[Given instruction]: Rewrite the data below, changing "Hoxton" to "Hoxton Hotel" everywhere and leaving everything else unchanged.

[Source material]:
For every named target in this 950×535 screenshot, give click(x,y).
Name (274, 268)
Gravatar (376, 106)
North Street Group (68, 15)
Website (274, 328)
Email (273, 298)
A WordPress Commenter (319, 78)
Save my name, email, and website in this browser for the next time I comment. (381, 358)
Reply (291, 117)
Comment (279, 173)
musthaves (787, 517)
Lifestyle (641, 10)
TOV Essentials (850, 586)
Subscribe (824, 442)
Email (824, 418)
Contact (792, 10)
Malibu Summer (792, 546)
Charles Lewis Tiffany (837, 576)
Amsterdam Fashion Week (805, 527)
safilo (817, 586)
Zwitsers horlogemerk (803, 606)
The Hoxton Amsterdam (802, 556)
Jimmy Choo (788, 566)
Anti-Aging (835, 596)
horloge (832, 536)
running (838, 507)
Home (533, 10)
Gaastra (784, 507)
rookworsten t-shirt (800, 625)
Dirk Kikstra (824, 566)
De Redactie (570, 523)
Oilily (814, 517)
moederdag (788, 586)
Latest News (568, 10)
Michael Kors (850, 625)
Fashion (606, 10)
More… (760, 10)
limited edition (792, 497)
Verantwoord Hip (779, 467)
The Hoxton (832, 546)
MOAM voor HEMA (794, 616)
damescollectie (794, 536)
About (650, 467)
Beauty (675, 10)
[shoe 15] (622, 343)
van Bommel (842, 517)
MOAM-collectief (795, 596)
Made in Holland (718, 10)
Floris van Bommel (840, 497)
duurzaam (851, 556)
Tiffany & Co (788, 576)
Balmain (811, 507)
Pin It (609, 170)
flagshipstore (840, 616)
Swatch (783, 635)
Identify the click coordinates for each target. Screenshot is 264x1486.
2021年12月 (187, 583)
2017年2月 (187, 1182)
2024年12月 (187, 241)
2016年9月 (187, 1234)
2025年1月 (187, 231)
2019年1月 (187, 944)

[Exercise solution]:
For every named target in this 950×535 screenshot, give click(x,y).
Name (274, 268)
Gravatar (376, 106)
North Street Group (68, 15)
Website (274, 328)
Email (273, 298)
A WordPress Commenter (319, 78)
Save my name, email, and website in this browser for the next time I comment. (381, 358)
Reply (291, 117)
Comment (279, 173)
musthaves (787, 517)
Lifestyle (641, 10)
TOV Essentials (850, 586)
Subscribe (824, 442)
Email (824, 418)
Contact (792, 10)
Malibu Summer (792, 546)
Charles Lewis Tiffany (837, 576)
Amsterdam Fashion Week (805, 527)
safilo (817, 586)
Zwitsers horlogemerk (803, 606)
The Hoxton Hotel Amsterdam (802, 556)
Jimmy Choo (788, 566)
Anti-Aging (835, 596)
horloge (832, 536)
running (838, 507)
Home (533, 10)
Gaastra (784, 507)
rookworsten t-shirt (800, 625)
Dirk Kikstra (824, 566)
De Redactie (570, 523)
Oilily (814, 517)
moederdag (788, 586)
Latest News (568, 10)
Michael Kors (850, 625)
Fashion (606, 10)
More… (760, 10)
limited edition (792, 497)
Verantwoord Hip (779, 467)
The Hoxton Hotel (832, 546)
MOAM voor HEMA (794, 616)
damescollectie (794, 536)
About (650, 467)
Beauty (675, 10)
[shoe 15] (622, 343)
van Bommel (842, 517)
MOAM-collectief (795, 596)
Made in Holland (718, 10)
Floris van Bommel (840, 497)
duurzaam (851, 556)
Tiffany & Co (788, 576)
Balmain (811, 507)
Pin It (609, 170)
flagshipstore (840, 616)
Swatch (783, 635)
Identify the click coordinates for each target. Screenshot is 264x1486.
2021年12月 (187, 583)
2017年2月 (187, 1182)
2024年12月 (187, 241)
2016年9月 (187, 1234)
2025年1月 (187, 231)
2019年1月 (187, 944)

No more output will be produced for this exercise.